== Segment start ==

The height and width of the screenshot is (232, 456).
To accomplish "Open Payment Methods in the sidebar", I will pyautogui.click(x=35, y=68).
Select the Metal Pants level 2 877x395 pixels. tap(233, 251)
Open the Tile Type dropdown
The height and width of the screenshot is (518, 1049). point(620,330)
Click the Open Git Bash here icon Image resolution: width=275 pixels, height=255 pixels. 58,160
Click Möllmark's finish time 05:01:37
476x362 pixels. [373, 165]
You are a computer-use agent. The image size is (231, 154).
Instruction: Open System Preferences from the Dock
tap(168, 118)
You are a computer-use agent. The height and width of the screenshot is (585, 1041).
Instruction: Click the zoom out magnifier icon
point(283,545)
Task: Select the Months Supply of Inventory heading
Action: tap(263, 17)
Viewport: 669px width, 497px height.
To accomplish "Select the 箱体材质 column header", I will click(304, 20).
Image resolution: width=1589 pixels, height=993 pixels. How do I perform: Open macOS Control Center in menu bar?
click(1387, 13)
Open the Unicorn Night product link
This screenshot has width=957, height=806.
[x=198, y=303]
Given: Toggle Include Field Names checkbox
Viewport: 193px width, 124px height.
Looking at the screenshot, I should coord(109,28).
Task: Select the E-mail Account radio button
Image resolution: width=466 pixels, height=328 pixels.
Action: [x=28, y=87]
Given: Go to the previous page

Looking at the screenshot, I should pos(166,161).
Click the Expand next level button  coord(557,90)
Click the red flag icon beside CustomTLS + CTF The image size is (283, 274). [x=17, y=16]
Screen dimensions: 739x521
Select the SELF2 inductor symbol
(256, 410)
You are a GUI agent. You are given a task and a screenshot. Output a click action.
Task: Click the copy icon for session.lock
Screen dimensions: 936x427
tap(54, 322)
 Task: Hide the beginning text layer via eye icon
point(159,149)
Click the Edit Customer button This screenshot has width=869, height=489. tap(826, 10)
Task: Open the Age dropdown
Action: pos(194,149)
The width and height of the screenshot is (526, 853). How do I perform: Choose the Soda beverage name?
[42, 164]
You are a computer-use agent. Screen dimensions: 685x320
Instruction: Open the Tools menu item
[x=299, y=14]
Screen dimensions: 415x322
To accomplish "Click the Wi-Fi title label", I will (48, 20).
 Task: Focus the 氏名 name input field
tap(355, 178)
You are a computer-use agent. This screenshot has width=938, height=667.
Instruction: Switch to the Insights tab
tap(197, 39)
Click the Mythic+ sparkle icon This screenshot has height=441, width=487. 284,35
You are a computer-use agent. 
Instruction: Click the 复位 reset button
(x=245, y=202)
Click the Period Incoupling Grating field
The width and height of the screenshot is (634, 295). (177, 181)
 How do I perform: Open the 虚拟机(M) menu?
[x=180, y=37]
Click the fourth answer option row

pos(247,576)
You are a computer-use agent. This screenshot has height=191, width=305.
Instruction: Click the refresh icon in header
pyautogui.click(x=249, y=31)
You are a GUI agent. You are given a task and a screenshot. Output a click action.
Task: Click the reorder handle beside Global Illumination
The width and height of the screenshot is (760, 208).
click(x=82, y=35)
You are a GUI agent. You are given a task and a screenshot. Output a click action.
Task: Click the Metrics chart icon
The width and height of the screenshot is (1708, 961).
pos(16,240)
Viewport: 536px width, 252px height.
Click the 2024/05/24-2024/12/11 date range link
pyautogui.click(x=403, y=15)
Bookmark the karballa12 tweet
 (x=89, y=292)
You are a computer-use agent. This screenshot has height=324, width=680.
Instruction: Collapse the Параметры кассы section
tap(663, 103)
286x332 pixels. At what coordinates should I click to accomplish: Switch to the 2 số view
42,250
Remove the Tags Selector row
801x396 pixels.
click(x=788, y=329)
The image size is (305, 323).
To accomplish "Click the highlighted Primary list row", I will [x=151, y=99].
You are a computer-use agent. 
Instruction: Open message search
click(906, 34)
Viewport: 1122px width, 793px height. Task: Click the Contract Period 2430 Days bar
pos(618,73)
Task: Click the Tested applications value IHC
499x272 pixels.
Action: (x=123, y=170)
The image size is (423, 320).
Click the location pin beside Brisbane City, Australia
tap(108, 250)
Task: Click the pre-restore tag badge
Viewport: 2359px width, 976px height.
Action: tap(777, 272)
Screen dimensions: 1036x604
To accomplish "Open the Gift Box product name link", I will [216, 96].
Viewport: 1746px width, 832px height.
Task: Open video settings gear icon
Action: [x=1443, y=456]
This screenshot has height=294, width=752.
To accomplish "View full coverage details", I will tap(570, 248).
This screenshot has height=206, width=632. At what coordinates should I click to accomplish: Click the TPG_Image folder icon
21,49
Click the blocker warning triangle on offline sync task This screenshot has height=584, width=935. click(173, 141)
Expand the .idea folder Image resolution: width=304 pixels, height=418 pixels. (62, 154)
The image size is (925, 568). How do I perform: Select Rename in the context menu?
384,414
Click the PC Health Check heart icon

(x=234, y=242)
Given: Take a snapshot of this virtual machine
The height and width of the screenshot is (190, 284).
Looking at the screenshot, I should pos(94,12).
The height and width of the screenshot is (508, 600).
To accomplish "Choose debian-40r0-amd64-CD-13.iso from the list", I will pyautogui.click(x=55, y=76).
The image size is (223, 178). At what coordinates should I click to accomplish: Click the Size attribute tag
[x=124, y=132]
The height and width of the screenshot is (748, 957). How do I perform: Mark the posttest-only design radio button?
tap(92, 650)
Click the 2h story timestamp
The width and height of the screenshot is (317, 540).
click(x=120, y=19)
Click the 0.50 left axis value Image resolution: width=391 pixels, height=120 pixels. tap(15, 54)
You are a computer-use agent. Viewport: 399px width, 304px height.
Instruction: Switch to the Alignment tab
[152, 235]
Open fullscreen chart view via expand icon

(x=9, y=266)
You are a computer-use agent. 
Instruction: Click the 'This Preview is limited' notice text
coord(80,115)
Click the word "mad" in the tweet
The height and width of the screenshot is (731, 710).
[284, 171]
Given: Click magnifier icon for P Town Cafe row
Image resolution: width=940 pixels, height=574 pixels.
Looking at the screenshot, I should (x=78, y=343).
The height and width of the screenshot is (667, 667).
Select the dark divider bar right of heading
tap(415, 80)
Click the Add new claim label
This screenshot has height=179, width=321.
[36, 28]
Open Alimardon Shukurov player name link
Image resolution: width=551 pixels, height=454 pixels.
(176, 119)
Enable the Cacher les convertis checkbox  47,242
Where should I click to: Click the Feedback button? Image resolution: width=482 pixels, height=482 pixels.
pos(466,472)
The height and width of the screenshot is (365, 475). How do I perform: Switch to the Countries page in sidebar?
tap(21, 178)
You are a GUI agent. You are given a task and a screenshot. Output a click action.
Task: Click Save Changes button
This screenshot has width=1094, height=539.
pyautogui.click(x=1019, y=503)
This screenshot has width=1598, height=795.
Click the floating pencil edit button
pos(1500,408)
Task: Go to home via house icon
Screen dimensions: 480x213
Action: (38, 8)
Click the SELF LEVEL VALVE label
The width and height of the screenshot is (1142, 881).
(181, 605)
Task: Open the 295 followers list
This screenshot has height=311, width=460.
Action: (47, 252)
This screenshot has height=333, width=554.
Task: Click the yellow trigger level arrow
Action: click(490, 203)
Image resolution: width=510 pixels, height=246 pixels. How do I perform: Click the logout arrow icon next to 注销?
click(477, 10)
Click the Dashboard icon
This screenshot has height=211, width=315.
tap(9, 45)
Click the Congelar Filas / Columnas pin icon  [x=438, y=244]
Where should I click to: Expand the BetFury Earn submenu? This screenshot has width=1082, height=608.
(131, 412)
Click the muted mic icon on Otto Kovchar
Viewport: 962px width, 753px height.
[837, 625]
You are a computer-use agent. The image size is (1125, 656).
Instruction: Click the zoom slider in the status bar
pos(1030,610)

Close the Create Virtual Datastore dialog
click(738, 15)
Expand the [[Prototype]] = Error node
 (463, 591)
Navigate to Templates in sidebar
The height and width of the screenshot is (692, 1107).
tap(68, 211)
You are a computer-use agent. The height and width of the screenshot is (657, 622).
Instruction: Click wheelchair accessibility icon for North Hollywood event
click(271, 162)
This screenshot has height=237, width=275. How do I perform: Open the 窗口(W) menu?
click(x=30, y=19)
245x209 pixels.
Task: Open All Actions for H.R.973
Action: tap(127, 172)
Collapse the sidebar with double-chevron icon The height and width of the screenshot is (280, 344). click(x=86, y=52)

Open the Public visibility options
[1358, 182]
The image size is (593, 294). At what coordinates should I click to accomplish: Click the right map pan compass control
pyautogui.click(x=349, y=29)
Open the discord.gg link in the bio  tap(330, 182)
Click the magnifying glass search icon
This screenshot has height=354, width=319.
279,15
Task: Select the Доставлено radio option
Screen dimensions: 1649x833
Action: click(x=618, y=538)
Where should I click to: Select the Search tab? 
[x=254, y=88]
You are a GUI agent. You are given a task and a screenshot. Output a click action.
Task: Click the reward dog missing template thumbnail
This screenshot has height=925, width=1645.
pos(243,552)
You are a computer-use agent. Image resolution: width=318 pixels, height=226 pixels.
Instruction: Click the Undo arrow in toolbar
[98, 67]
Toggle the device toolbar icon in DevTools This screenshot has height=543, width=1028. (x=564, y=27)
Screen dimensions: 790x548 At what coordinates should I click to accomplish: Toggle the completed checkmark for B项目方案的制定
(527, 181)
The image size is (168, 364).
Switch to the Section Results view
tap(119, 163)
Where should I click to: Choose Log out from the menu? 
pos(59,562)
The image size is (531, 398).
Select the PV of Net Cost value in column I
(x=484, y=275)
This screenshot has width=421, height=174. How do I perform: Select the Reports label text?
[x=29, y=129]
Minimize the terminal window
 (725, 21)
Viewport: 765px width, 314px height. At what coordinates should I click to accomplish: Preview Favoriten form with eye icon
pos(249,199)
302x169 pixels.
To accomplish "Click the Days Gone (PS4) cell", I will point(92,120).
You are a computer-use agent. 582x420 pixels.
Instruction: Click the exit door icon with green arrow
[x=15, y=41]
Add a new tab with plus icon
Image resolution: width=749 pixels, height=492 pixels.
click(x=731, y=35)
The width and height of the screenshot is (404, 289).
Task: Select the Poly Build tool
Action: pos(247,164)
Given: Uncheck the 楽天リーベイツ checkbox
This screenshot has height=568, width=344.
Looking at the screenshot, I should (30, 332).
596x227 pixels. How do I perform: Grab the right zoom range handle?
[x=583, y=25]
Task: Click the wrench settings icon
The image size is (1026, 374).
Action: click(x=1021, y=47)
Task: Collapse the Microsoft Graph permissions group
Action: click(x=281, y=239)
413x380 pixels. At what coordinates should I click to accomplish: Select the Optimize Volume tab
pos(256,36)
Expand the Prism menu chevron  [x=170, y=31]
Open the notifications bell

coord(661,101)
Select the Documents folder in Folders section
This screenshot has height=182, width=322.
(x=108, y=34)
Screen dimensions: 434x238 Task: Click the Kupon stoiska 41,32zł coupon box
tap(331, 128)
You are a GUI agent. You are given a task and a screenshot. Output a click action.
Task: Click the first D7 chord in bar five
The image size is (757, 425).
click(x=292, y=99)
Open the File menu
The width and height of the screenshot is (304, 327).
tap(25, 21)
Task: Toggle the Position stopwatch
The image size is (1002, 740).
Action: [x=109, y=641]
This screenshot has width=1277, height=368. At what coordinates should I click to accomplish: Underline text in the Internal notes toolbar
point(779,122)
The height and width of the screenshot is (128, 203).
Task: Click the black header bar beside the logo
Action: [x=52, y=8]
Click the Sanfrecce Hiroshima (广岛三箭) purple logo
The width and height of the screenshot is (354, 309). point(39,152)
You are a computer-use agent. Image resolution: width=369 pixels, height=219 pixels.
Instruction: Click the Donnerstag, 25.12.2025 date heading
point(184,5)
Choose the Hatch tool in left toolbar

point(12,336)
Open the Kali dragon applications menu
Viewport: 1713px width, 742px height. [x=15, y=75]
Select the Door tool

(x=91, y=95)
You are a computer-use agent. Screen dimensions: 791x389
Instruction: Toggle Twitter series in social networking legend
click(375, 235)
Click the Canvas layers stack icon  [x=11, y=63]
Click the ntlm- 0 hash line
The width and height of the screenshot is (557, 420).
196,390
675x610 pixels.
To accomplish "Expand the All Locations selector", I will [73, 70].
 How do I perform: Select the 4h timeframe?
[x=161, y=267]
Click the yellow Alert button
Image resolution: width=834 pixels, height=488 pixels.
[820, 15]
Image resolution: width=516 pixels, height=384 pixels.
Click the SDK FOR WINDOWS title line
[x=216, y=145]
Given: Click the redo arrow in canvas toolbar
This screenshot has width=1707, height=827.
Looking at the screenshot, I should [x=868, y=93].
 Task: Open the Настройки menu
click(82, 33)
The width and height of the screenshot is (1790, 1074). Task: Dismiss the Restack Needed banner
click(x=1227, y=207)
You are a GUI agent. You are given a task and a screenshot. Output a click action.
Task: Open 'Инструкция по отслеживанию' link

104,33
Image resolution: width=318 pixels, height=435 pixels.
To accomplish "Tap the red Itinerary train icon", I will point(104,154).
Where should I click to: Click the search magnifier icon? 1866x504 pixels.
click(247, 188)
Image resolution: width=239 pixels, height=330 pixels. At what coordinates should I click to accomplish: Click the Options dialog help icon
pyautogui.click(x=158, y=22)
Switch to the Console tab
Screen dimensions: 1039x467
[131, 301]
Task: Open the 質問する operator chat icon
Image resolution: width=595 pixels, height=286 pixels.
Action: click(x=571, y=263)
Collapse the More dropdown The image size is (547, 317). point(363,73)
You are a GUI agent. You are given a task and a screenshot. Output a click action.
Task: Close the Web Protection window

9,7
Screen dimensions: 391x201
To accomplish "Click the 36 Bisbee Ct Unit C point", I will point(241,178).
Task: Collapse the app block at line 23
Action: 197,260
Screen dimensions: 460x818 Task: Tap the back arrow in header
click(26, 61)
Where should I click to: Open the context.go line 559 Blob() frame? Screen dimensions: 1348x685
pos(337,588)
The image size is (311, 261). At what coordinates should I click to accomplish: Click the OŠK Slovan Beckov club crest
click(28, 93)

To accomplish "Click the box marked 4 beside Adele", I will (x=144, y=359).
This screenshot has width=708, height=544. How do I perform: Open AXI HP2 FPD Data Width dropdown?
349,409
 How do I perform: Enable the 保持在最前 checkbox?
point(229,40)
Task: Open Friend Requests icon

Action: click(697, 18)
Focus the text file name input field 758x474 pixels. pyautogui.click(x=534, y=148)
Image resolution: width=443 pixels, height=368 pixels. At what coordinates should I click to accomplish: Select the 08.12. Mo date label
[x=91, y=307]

== Segment end ==

- [Exercise objective]
Up to and including the line with "is (585, 1041).", restate the records above word for word from the very first line.

- [Solution]
The height and width of the screenshot is (232, 456).
To accomplish "Open Payment Methods in the sidebar", I will pyautogui.click(x=35, y=68).
Select the Metal Pants level 2 877x395 pixels. tap(233, 251)
Open the Tile Type dropdown
The height and width of the screenshot is (518, 1049). point(620,330)
Click the Open Git Bash here icon Image resolution: width=275 pixels, height=255 pixels. 58,160
Click Möllmark's finish time 05:01:37
476x362 pixels. [373, 165]
You are a computer-use agent. The image size is (231, 154).
Instruction: Open System Preferences from the Dock
tap(168, 118)
You are a computer-use agent. The height and width of the screenshot is (585, 1041).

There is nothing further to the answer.